Now even though I really enjoyed the US - it really surprised me - most of my favourite memories are from Eastern Europe. We hiked up a massive mountain range to the only Bosnian Village to survive the Balkan war and were just randomly taken in by a little family, fed and watered and given a bed for the night just because it was freezing outside. 

I met a group of guys in Turkey who were playing soccer on the beach in this little village called Adrasan and they asked me to play. When they found out where I was from they asked my to teach them how to play Rugby because they all dreamed of going to the Manilla 7's to play Rugby. So I stayed an extra couple of days there and we played rugby on the beach, drank beer and ate all the food their wives/girlfriends kept bringing down from home. 

We went to a grand sumo wrestling tournament in Tokyo and managed to sit right next to this super rich dude who started up some sort of illegal gambling ring right next to us. So he adopted me and my mate Allen as his new best friends, got us hammered on expensive whiskey, Saké and fed us food all day long while we sat there collecting his winnings. 

Those sort of experiences are the ones I'll dine on forever. For me, the majority of them occur when I'm slightly outside my comfort zone, where I don't speak the language and the culture is completely different to my norm. 

So yeah, travel - it's eye opening. Money's no good to you when you're dead. :thumbsup:

/end rant


----------



## ETM (Aug 11, 2009)

Like ^^^^^^^^^


----------



## hender214 (Jan 25, 2014)

Cheers theres some awesome replies on this thread. I really want to go to Japan ive had a fascination with the place for as long as I can remember after my dad worked out there for a few months. The only issue is we will only be doing 10 days and I think I need more time for japan I would want to do more than just board.


----------



## atr3yu (Feb 15, 2012)

Argo said:


> Revelstoke or Nelson area in Central/Eastern BC....
> 
> Japan is on my bucket list but so where the above, I went to them and they were great places. We were there in April, March would have been better.


If you come back to Nelson hit me up! 

I have never been to whistler but interior bc has epic mountains. March can exploded here... two seasons ago we had 351cm in march, it was stupid deep.


----------

§

## REQUIRED ACTIONS
[A] According to the travel thread, in which Turkish village did the writer join a group playing soccer on the beach?
[B] In the rows below, restate the stretch from the line containing "click on 1." through the line containing "The height and width of the screenshot is (1176, 2184).", with "coordinate pair" swapped for "point" and everything else left as it is.

## GIVEN DATA
§

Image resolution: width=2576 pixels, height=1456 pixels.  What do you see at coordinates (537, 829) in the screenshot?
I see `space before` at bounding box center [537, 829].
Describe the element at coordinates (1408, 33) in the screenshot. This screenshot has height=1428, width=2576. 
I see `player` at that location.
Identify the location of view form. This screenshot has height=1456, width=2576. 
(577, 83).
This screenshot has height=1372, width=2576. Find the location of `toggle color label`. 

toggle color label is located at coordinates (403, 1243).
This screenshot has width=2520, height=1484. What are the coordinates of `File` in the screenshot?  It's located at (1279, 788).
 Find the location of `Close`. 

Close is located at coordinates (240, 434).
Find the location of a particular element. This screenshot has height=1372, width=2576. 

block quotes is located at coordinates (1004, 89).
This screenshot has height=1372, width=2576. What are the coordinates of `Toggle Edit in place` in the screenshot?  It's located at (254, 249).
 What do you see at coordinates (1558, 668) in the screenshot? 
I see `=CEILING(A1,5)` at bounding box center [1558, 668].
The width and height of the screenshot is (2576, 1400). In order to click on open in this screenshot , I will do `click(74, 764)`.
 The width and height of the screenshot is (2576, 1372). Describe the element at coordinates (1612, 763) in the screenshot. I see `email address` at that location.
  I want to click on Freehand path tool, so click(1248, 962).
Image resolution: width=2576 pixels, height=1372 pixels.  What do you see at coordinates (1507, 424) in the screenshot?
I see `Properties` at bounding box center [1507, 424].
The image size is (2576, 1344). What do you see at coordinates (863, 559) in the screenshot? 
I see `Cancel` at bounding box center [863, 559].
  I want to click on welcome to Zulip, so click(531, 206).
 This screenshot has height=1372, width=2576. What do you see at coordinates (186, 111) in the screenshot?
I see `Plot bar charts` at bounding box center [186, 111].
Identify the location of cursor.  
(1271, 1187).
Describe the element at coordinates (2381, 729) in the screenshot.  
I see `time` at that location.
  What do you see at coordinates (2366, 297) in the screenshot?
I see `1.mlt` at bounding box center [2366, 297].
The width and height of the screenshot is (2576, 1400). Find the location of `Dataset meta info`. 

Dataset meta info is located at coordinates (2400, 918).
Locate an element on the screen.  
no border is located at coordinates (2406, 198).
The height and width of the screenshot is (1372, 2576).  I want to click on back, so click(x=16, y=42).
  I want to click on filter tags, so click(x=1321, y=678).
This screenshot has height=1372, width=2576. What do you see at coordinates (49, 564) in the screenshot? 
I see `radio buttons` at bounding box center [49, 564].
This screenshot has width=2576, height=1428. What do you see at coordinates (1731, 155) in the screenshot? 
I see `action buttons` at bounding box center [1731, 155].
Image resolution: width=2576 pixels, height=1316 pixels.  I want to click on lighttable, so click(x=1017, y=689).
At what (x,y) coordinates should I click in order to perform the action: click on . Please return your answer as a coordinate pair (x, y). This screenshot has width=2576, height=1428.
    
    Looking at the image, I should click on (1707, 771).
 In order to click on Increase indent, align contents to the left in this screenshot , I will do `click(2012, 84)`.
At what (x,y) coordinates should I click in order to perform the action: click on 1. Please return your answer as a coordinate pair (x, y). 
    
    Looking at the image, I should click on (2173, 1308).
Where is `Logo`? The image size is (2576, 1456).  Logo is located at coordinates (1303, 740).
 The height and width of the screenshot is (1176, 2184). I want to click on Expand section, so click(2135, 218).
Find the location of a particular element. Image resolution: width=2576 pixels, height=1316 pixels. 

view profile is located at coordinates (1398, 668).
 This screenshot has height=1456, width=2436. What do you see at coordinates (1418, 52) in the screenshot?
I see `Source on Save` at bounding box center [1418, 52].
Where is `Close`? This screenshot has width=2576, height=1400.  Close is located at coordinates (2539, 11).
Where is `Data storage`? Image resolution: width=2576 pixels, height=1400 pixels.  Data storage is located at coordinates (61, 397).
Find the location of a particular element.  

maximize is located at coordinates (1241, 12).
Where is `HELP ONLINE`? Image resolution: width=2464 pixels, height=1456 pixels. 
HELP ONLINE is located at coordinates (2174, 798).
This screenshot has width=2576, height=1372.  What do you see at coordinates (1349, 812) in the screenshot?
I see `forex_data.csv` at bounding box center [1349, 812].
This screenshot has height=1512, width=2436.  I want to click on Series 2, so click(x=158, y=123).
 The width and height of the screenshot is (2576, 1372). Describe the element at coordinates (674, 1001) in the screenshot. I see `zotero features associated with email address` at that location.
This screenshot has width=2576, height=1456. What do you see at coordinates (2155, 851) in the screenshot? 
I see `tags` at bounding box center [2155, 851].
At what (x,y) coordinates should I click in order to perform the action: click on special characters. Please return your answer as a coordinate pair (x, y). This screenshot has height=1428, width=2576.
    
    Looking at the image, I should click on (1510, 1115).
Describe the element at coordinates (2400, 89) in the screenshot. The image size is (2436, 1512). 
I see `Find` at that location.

§

## RESPONSES FOR EACH TASK
[A] Adrasan

[B]
At what (x,y) coordinates should I click in order to perform the action: click on 1. Please return your answer as a point (x, y). 
    
    Looking at the image, I should click on (2173, 1308).
Where is `Logo`? The image size is (2576, 1456).  Logo is located at coordinates (1303, 740).
 The height and width of the screenshot is (1176, 2184). I want to click on Expand section, so click(2135, 218).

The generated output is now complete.